_EXERCISES_:
a - In the passage on genomics scaffold support, why is the scaffold support matrix not yet a stable genomics support matrix?
b - Retype everything in the genomics scaffold passage from "This does not" down to "promotion evidence exists.", matching the original character for character.
═════ SELECTED PASSAGE
This does not mean arbitrary DNABERT-2 or Nucleotide Transformer checkpoints are already supported in-process, and it does not mean genomics has been promoted as a stable imported-model domain. The sequence surface today is interface validation over precomputed artifacts plus DiffBio-native frozen in-process sequence encoder benchmarking. Pre-promotion must attach dataset provenance, realism, and promotion evidence before genomics can be described as stable.

Genomics Scaffold Support Matrix¤

This scaffold support matrix is derived from the genomics foundation benchmark harness and contract tests. It is intentionally not a stable genomics support matrix until promotion evidence exists.

Adapter	Adapter Mode	Verified Scaffold Tasks	Scope Exclusions
`FrozenSequenceEncoderAdapter`	`frozen_encoder`	`promoter`, `tfbs`, `splice_site`	external frozen checkpoint import, stable genomics promotion
`DNABERT2PrecomputedAdapter`	`precomputed`	`promoter`, `tfbs`, `splice_site`	generic checkpoint loading, tokenizer interchange, stable genomics promotion
`NucleotideTransformerPrecomputedAdapter`	`precomputed`	`promoter`, `tfbs`, `splice_site`	generic checkpoint loading, tokenizer interchange, stable genomics promotion

The expected artifact shape is:

embeddings: (n_sequences, embedding_dim)
sequence_ids: optional row identities for strict alignment

Benchmark Usage¤

The single-cell foundation annotation and batch-correction benchmarks can both consume the same adapter:

from benchmarks.singlecell.bench_batch_correction import BatchCorrectionBenchmark
from benchmarks.singlecell.bench_foundation_annotation import (
    SingleCellFoundationAnnotationBenchmark,
)
══════════
═════ RECORDED INFORMATION
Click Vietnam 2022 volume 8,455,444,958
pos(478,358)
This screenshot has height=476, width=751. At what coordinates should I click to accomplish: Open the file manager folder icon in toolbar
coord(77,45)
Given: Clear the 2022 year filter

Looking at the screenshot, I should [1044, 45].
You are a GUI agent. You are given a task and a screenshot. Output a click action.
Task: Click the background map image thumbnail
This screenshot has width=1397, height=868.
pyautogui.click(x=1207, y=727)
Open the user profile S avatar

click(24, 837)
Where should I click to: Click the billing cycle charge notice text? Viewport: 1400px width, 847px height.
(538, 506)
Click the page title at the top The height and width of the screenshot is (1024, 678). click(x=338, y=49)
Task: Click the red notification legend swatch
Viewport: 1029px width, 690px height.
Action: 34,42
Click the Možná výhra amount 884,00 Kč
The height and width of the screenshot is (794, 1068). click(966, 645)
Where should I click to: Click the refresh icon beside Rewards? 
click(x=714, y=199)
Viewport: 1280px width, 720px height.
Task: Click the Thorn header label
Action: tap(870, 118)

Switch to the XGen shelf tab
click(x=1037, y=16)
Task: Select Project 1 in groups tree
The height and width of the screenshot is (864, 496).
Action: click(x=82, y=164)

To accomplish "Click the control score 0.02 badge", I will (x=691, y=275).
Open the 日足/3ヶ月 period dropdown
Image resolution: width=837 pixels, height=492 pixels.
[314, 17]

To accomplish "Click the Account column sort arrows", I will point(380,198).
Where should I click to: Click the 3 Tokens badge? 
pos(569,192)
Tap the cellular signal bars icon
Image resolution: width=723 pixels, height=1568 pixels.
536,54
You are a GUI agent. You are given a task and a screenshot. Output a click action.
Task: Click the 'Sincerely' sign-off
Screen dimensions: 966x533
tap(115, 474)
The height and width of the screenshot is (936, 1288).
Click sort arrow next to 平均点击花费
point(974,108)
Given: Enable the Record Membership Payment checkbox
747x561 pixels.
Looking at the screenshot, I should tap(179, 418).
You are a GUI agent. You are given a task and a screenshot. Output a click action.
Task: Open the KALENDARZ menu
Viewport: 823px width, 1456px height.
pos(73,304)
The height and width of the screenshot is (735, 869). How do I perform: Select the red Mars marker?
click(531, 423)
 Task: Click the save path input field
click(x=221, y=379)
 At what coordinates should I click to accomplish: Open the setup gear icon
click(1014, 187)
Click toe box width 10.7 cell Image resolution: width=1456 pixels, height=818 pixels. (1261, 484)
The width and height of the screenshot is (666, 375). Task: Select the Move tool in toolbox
══════════
_TASK ANSWERS_:
a - The matrix is intentionally not a stable genomics support matrix because promotion evidence does not exist yet. Before genomics can be called stable, pre-promotion has to attach dataset provenance, realism, and promotion evidence.

b -
This does not mean arbitrary DNABERT-2 or Nucleotide Transformer checkpoints are already supported in-process, and it does not mean genomics has been promoted as a stable imported-model domain. The sequence surface today is interface validation over precomputed artifacts plus DiffBio-native frozen in-process sequence encoder benchmarking. Pre-promotion must attach dataset provenance, realism, and promotion evidence before genomics can be described as stable.

Genomics Scaffold Support Matrix¤

This scaffold support matrix is derived from the genomics foundation benchmark harness and contract tests. It is intentionally not a stable genomics support matrix until promotion evidence exists.